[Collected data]
┄┄┄┄┄┄┄┄┄┄
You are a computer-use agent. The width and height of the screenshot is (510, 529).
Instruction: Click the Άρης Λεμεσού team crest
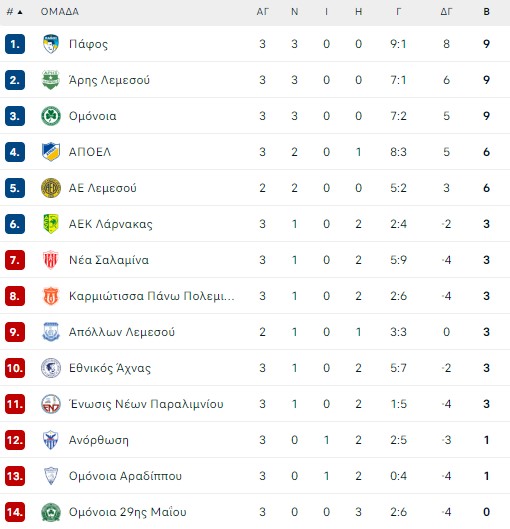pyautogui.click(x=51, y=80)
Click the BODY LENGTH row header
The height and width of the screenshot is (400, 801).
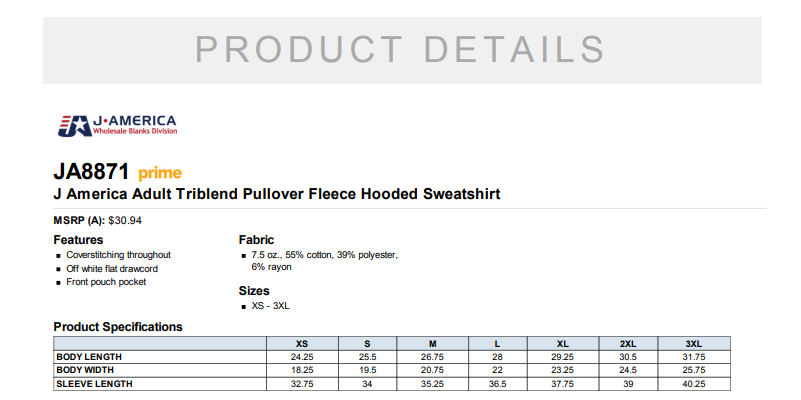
┄┄┄┄┄┄┄┄┄┄
What is being asked:
The answer must be the data above, repeated exactly, with no pictures.

Answer to the problem:
You are a computer-use agent. The width and height of the screenshot is (510, 529).
Instruction: Click the Άρης Λεμεσού team crest
pyautogui.click(x=51, y=80)
Click the BODY LENGTH row header
The height and width of the screenshot is (400, 801).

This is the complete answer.